E-5/25

Contentverzamelaar

E-5/25

EFTA-case   

Klik hier voor het dossier van het EVA-hof (voor zover beschikbaar).

Deadlines: Motivation ministry:    29 May 2025
Written observations:                    15 July 2025

Keywords: termination of employment contract, GDPR

Subject: General Data Protection Regulation: Article 38(3).

Facts of the case:
This case concerns the dismissal of a university data protection officer whose dual role as postdoctoral researched was deemed incompatible with his DPO duties.

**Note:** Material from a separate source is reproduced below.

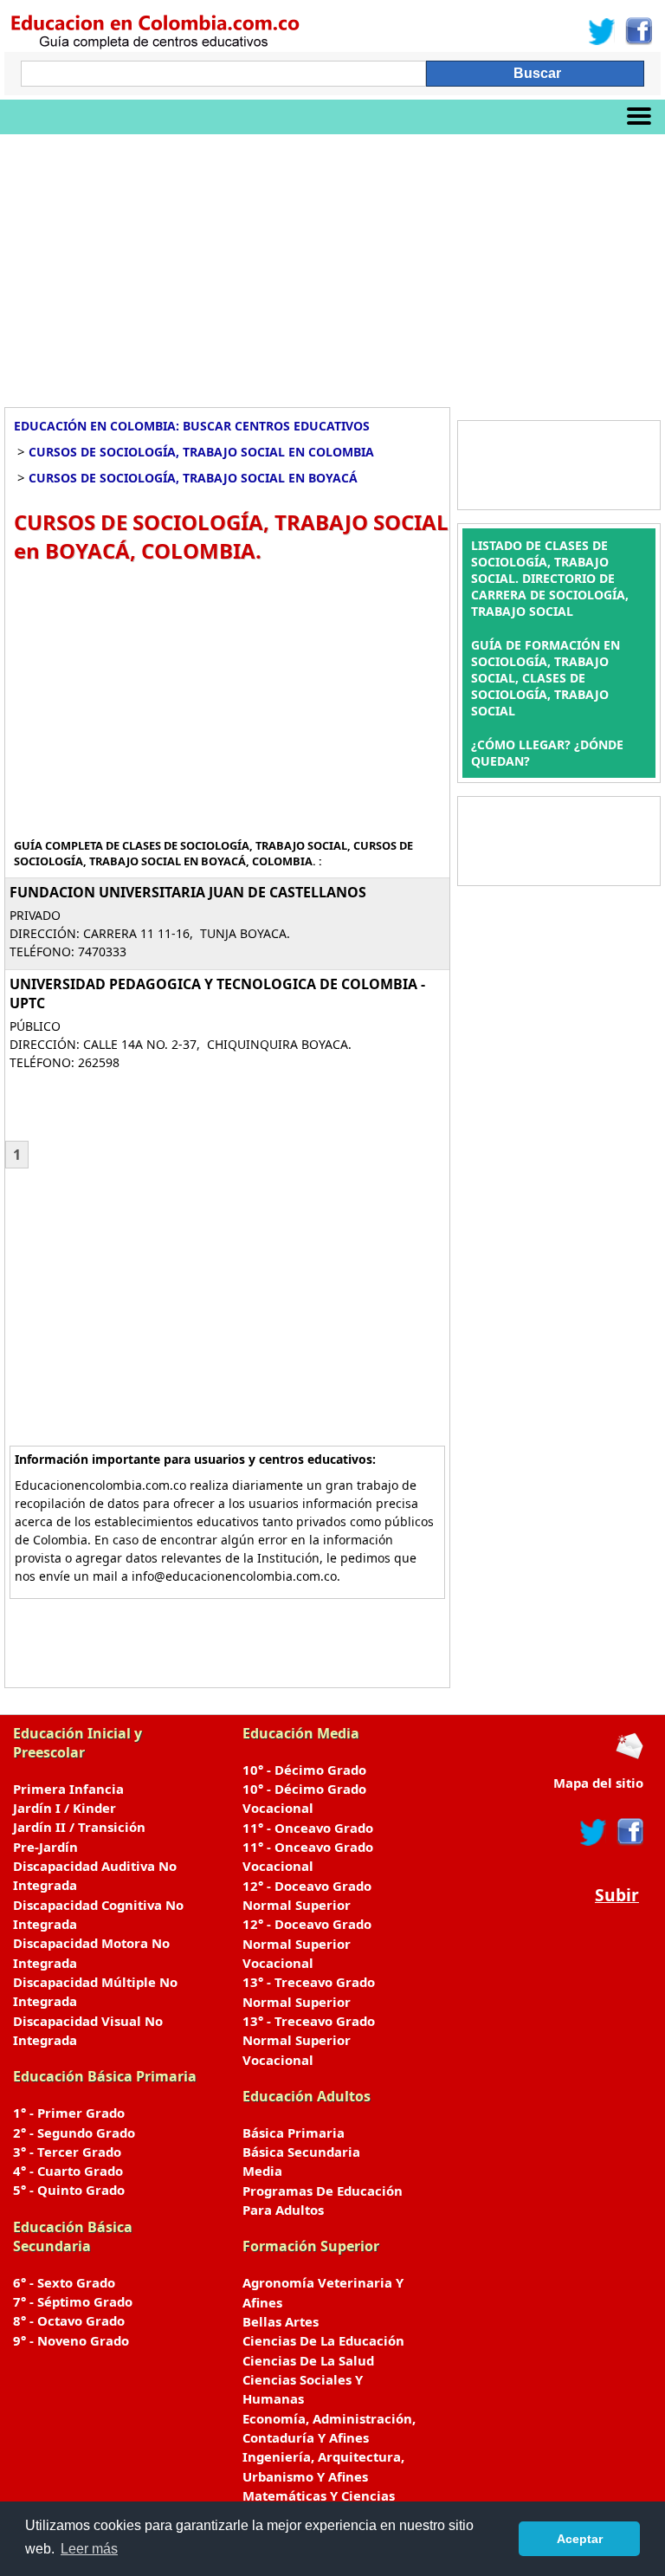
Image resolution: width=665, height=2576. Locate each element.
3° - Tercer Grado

The referring court requests an advisory opinion from the EFTA Court regarding the interpretation of the second sentence of Article 38(3) of the GDPR, specifically whether it precludes national rules (like Liechtenstein’s Data Protection Act) that allow dismissal of a data protection officer only for ‘just cause’, whether an ordinary termination of the employment contract constitutes ‘dismissal’ under that provision, and whether a dismissal that breaches those protective rules must be treated as void so that the employment relationship remains intact. 

Request for an advisory opinion:
First question:
Must the second sentence of Article 38(3) of the GDPR be interpreted as meaning that it precludes a national provision such as, in the present case. Article 7(4) of the Data Protection Act, according to which a data protection officer employed by a public body may only be dismissed by the public body with just cause, in particular, where circumstances exist in the presence of which continuation of the employment relationship can, on good faith grounds, no longer be reasonably expected, even if the data protection officer precisely does not perform his function or does not perform it correctly?

Second question:
Must the second sentence of Article 38(3) of the GDPR as worded in German be interpreted as meaning that the term "dismissed" [in German "abberufen"] includes also an (ordinary) termination of the employment contract by the employer of the data protection officer if, as a result, the employment contract basis and thus the factual possibility of exercising the activity of data protection officer ceases to exist?

Third question:
Does the protective purpose of the second sentence of Article 38(3) of the GDPR, that is to say, safeguarding the functional independence of the data protection officer, require an interpretation of this provision and corresponding national rules serving the same protective purpose, such as Article 7(3) and (4) of the Data Protection Act, to mean that a dismissal which is effected contrary to these rules entails that the dismissal is void and that the employment relationship between the employer and data protection officer as such remains intact?

Cited (recent) case-law: C-453/21 X-FAB Dresden GmbH & Co KG; C-560/21 KISA; C-534/20 Leistritz.